# [Activity]
Copy out exactly the line that contains "Given: Open the" and all lines following it to the end of the data.

(Material for this task Opens)

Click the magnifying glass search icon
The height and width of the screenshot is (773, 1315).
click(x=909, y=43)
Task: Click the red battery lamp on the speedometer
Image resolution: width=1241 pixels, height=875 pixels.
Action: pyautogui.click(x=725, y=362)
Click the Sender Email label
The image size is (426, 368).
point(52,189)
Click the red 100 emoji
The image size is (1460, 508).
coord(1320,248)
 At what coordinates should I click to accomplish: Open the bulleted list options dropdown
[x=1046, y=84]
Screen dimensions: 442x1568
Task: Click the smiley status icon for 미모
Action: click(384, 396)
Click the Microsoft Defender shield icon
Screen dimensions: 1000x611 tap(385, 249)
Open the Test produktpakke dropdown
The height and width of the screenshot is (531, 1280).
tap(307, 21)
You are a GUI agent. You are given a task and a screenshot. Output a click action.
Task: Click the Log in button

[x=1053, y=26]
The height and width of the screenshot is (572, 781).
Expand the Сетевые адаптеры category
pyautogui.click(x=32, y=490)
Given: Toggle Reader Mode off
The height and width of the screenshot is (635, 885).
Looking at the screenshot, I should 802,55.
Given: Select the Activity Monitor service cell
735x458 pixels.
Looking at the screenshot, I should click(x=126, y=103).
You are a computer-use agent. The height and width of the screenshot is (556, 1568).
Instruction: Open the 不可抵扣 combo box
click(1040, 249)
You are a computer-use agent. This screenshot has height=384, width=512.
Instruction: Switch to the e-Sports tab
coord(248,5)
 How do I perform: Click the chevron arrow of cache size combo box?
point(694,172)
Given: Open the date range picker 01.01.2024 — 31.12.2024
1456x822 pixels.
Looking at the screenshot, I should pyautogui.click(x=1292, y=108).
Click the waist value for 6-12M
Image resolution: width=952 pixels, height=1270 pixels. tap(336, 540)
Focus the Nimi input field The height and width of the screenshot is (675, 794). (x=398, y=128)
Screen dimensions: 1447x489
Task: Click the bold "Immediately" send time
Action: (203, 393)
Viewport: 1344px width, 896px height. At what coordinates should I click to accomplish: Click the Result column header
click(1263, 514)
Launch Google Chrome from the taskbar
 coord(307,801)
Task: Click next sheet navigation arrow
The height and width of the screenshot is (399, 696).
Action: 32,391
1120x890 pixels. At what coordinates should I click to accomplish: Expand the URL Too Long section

(Material for this task Closes)

# [Task result]
Given: Open the date range picker 01.01.2024 — 31.12.2024
1456x822 pixels.
Looking at the screenshot, I should pyautogui.click(x=1292, y=108).
Click the waist value for 6-12M
Image resolution: width=952 pixels, height=1270 pixels. tap(336, 540)
Focus the Nimi input field The height and width of the screenshot is (675, 794). (x=398, y=128)
Screen dimensions: 1447x489
Task: Click the bold "Immediately" send time
Action: (203, 393)
Viewport: 1344px width, 896px height. At what coordinates should I click to accomplish: Click the Result column header
click(1263, 514)
Launch Google Chrome from the taskbar
 coord(307,801)
Task: Click next sheet navigation arrow
The height and width of the screenshot is (399, 696).
Action: 32,391
1120x890 pixels. At what coordinates should I click to accomplish: Expand the URL Too Long section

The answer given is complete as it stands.